夏繁錦聽到這句話氣急返笑,“這句話我原封不動送給你們。”
“嘿,你還果然是翅膀長硬了。”
夏繁錦不想再做無謂的爭執,淡淡的說:“我掛了。”
“等你下,你爸!”
聽到後面兩個字的時候,放在屏幕上方的手始終點不下掛斷鍵。
“我爸怎麼了?”夏繁錦手指曲起,嵌入皮膚裡。
徐惠麗發出一聲得逞的笑了,就像是在說:我就知道會是這樣。
“告訴你吧,你爸臨死前還有一樣東西讓我們交給你,我們可以給你,不過,當然是有條件的。”
夏繁錦咬牙切齒,“你們可真夠不要臉的。”
當初父母車禍,手術搶救無效,家屬進去看最後一眼的時候,她還沒從學校趕來,所以才讓大伯父這一家人鑽了這麼大的空子,現在連她爸爸留給她的遺物都敢捏在手裡。
她不知道他們一家人良心的底線在哪裡!
“夏繁錦,我們現在一家人變成這樣,你倒好,忘了我們曾經怎麼把你給你吃給你書讀的,忘恩負義!也不知道幫幫我們嫣語,幫幫我們家。我們把你爸的遺物交給你,問你要點回報,不是理所當然嗎?”

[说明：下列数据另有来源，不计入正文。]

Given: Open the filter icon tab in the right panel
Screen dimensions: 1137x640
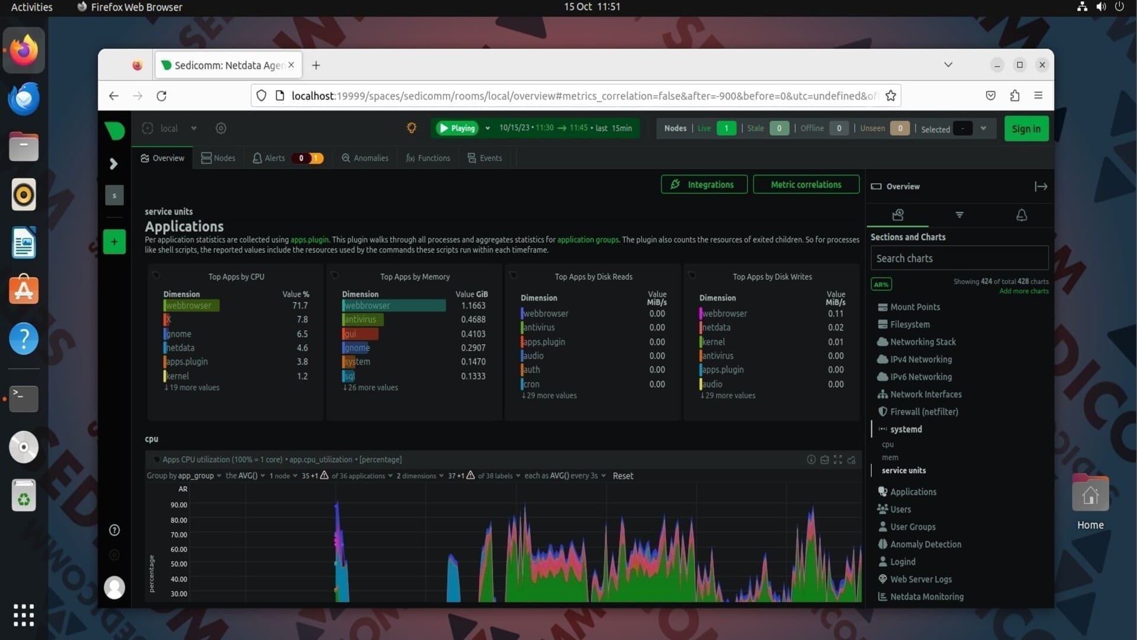Looking at the screenshot, I should [959, 215].
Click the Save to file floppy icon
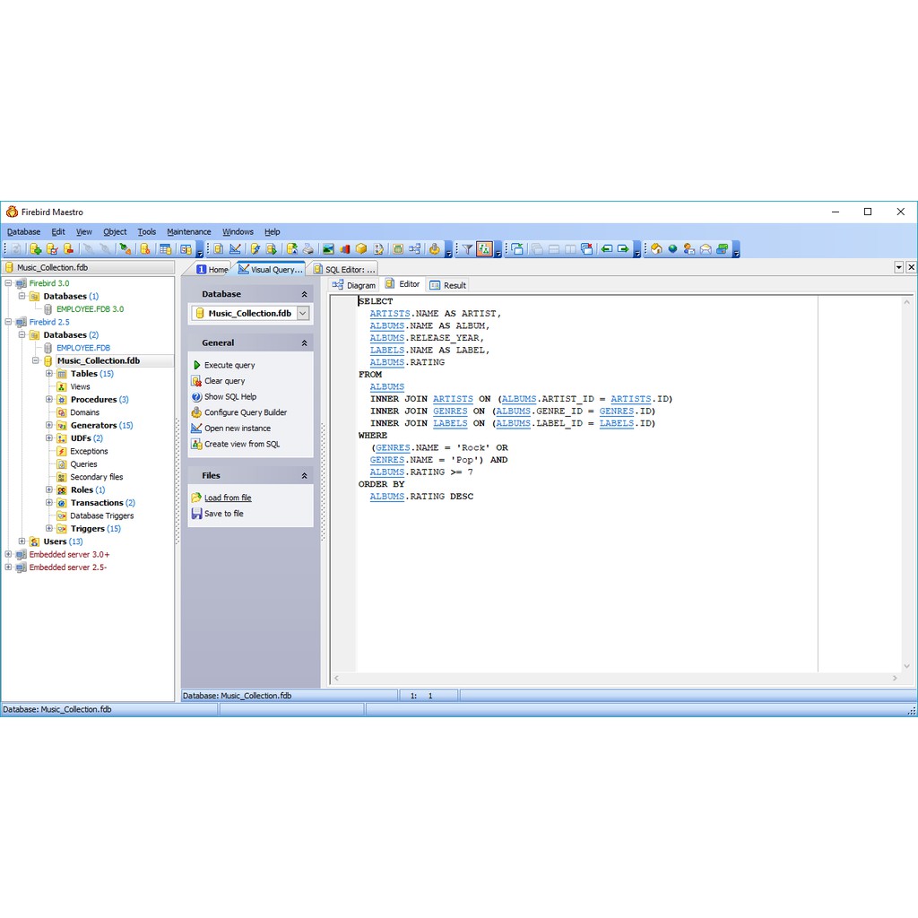This screenshot has height=918, width=918. 196,514
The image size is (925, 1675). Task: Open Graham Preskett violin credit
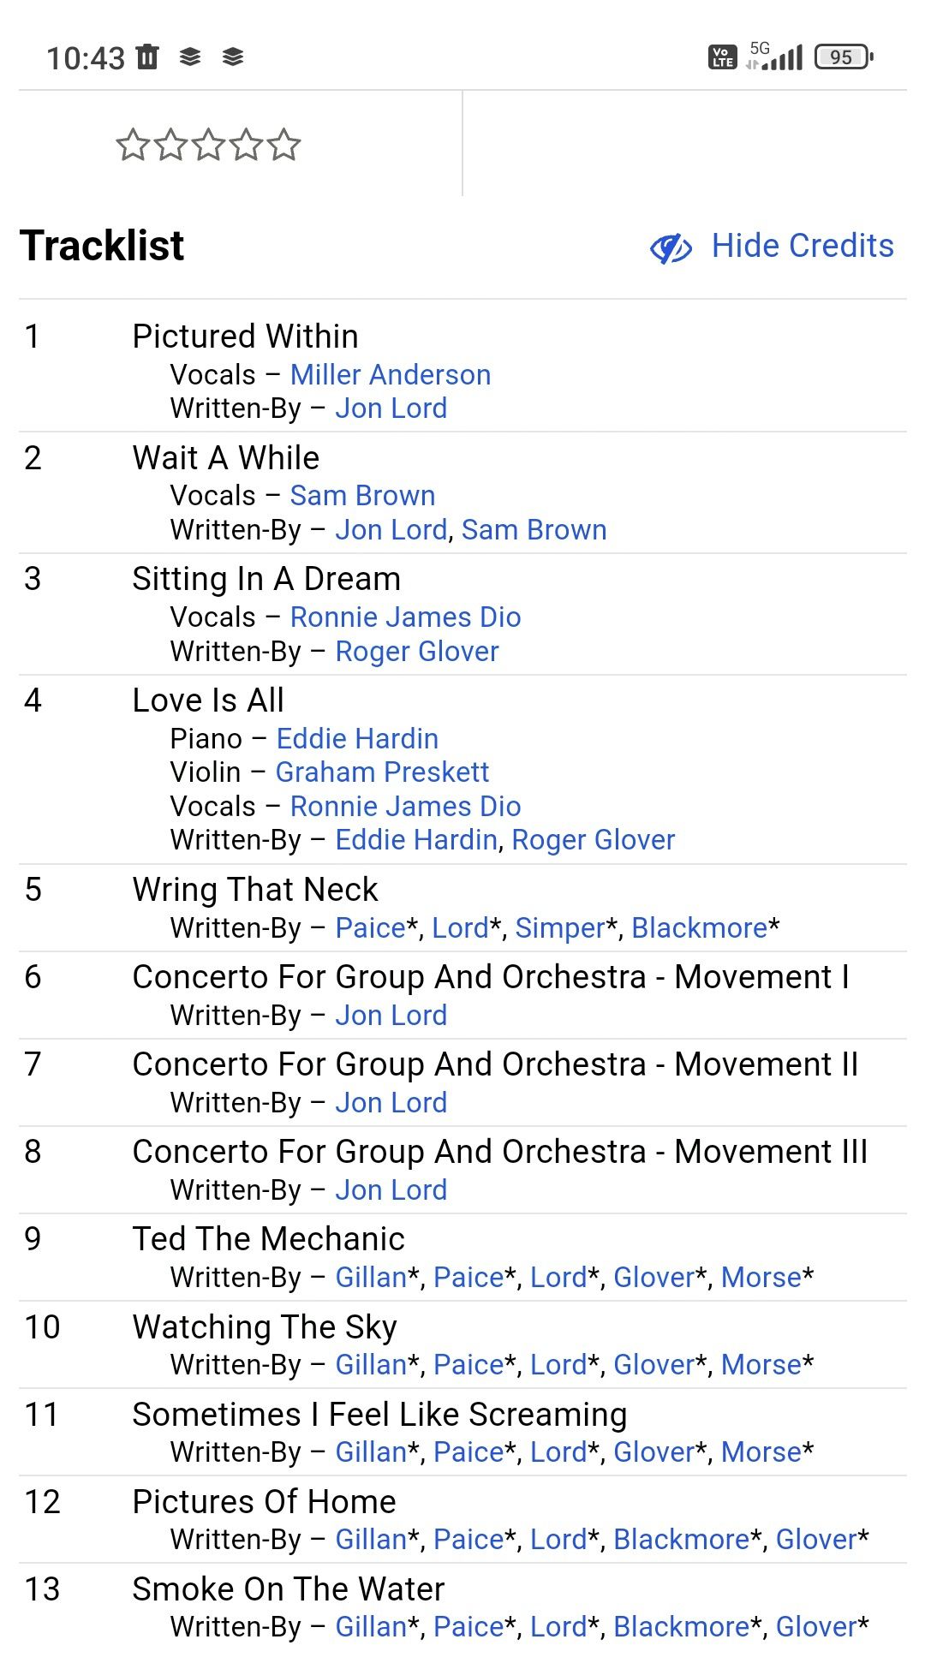tap(382, 772)
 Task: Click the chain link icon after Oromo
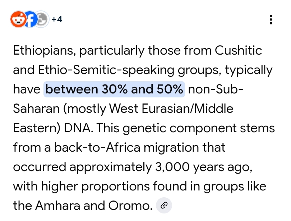[x=164, y=205]
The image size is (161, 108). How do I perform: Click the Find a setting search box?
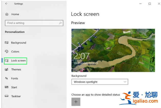point(34,23)
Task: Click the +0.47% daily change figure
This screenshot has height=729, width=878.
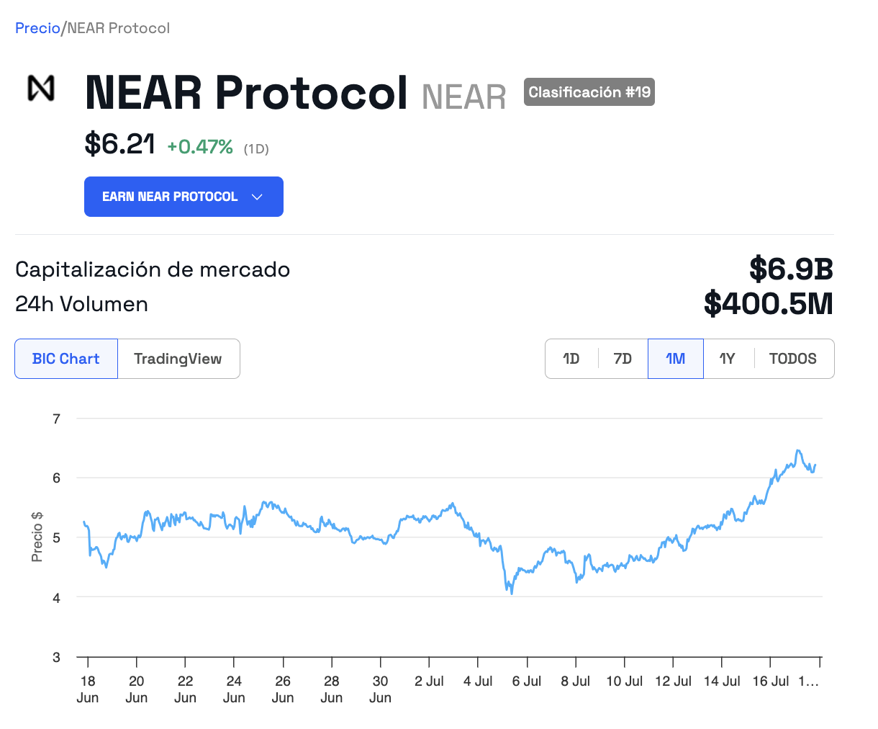Action: (200, 147)
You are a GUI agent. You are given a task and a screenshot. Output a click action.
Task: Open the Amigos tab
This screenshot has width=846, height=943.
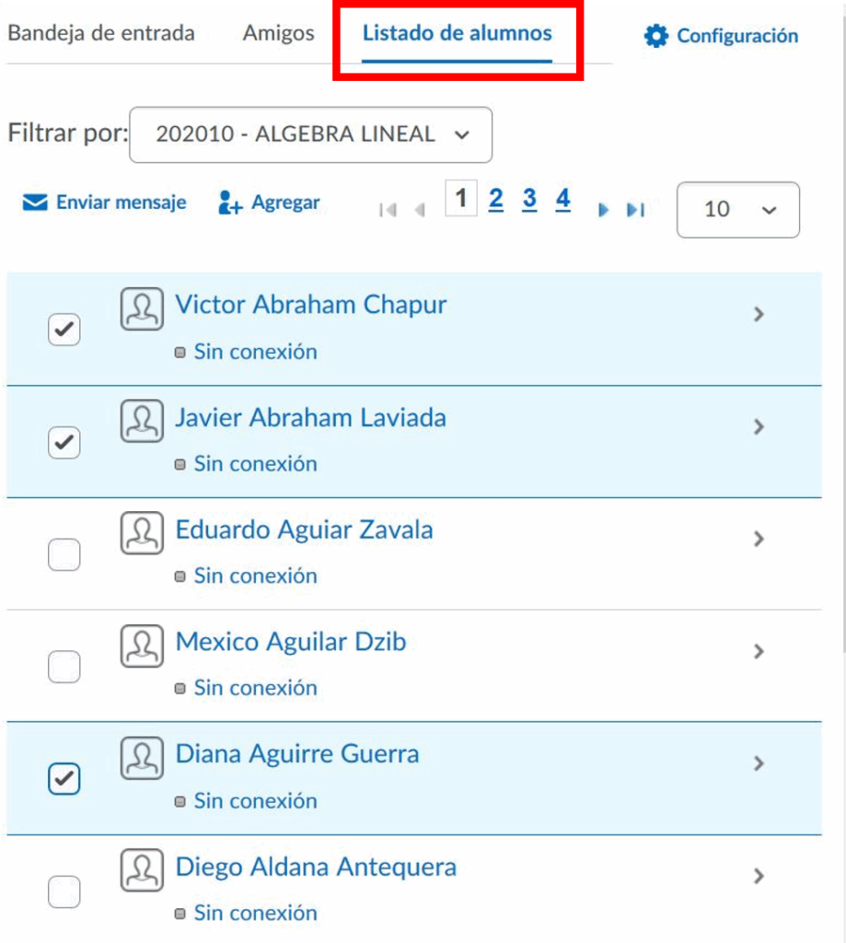point(278,34)
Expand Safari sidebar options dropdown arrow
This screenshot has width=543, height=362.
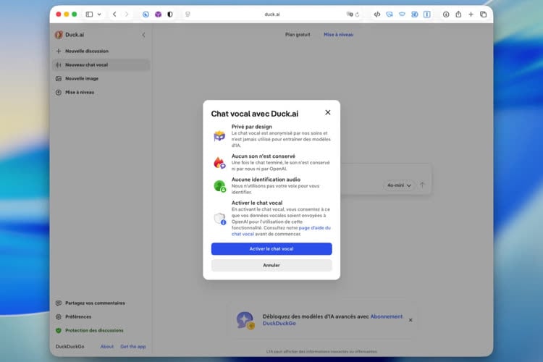pos(99,14)
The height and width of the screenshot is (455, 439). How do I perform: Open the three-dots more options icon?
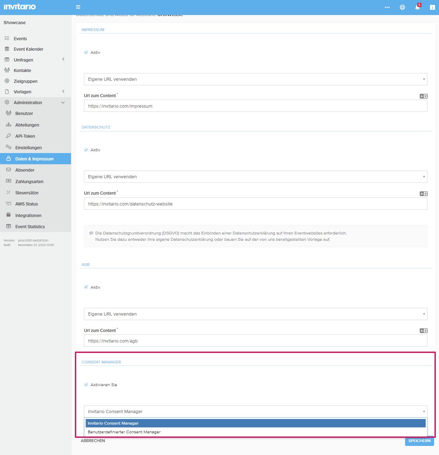tap(387, 7)
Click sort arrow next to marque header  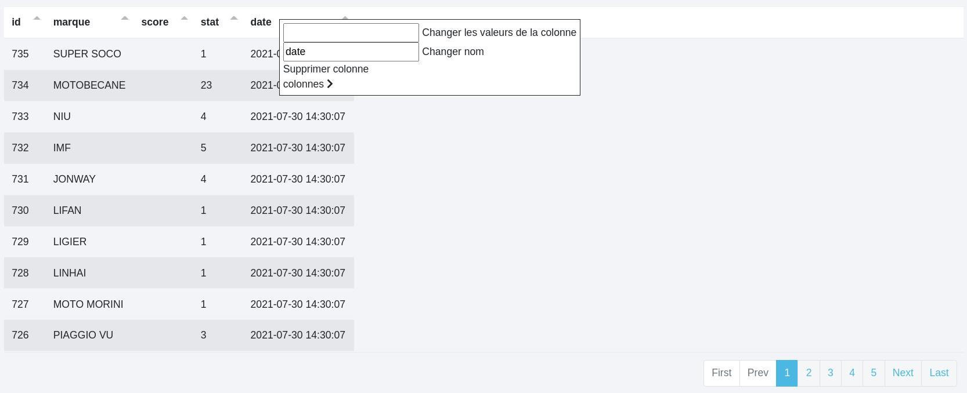coord(125,19)
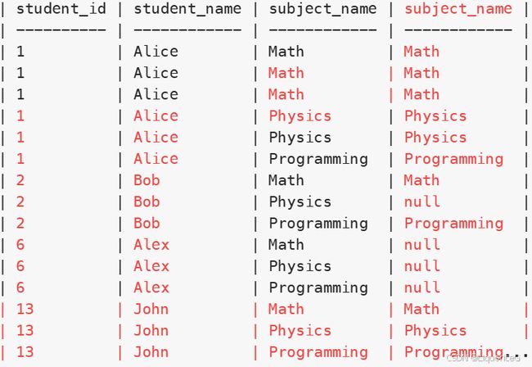This screenshot has height=367, width=532.
Task: Click the CSDN watermark text in the corner
Action: coord(483,358)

徐惠麗一口氣說完,理直氣壯,還說得像是自己做了天大的好事而得不到回報一樣委屈。
夏繁錦氣得說不出話,冷笑着很想說一個滾字,最後想到自己爸爸的東西在他們手上,冷聲問:“你們在哪兒?”
驅車到了徐惠麗母女說的咖啡廳,是在一家市中心的高檔商場樓頂,聚集了很多高檔餐廳的地方。
夏繁錦將車停在地下停車場,走向電梯的時候,無意中瞥見左手邊的停車位上,有一輛非常眼熟的黑色勞斯萊斯。